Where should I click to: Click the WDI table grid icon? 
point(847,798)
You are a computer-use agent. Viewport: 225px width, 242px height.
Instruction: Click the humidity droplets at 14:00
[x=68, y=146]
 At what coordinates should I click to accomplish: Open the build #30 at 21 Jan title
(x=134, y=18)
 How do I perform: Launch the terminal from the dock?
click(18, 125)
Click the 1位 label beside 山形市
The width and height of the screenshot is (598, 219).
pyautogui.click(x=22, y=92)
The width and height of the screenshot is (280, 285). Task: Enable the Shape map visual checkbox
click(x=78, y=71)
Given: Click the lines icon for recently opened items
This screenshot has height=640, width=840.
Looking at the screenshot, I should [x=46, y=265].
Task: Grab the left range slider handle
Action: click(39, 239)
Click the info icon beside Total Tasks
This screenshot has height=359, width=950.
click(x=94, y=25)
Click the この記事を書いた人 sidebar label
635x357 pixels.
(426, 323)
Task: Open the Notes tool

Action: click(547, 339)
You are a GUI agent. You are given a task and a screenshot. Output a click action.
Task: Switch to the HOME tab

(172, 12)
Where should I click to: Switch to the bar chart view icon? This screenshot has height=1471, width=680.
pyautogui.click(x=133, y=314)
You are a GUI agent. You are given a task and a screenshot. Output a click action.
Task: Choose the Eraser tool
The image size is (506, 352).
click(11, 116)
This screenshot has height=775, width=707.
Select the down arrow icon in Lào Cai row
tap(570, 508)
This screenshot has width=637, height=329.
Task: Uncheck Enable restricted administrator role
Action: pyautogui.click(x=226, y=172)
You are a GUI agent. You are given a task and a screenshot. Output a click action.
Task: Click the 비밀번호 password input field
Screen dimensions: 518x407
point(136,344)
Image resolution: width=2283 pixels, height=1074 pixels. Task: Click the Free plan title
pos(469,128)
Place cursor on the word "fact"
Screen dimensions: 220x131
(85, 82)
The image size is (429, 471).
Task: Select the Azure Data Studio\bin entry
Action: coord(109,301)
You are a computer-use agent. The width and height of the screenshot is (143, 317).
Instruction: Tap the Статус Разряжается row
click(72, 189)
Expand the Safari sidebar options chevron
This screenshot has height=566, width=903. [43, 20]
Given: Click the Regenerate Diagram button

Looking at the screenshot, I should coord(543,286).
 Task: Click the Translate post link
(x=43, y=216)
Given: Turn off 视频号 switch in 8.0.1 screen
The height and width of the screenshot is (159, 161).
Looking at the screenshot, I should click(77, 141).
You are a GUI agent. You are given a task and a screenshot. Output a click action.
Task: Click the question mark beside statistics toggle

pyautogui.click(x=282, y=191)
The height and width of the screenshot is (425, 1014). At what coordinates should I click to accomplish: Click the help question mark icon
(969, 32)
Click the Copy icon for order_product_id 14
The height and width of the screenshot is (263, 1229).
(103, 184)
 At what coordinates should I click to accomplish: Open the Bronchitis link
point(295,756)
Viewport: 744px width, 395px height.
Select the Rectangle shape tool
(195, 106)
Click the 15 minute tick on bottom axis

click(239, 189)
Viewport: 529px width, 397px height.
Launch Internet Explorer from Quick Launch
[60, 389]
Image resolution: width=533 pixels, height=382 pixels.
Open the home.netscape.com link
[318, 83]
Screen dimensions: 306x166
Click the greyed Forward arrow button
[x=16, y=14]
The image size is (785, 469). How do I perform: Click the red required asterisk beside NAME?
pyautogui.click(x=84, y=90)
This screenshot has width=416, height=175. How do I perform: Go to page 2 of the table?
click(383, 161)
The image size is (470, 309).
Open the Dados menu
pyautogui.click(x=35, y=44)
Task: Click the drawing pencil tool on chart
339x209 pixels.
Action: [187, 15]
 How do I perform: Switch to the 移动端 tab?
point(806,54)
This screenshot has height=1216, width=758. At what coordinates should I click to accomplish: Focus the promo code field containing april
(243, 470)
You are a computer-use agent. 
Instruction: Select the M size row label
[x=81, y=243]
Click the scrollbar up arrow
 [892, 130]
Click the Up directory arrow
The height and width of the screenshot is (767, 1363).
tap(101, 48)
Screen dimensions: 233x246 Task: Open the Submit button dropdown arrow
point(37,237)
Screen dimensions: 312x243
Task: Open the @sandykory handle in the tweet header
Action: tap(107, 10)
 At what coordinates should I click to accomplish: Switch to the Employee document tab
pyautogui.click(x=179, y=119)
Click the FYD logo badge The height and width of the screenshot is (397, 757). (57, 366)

****************************************

Requirement
Only the lines from the one containing "Click the scrollbar up arrow" through the end of the material should be reproduced, exactly, with both ends included.

Completed exercise
Click the scrollbar up arrow
 [892, 130]
Click the Up directory arrow
The height and width of the screenshot is (767, 1363).
tap(101, 48)
Screen dimensions: 233x246 Task: Open the Submit button dropdown arrow
point(37,237)
Screen dimensions: 312x243
Task: Open the @sandykory handle in the tweet header
Action: tap(107, 10)
 At what coordinates should I click to accomplish: Switch to the Employee document tab
pyautogui.click(x=179, y=119)
Click the FYD logo badge The height and width of the screenshot is (397, 757). (57, 366)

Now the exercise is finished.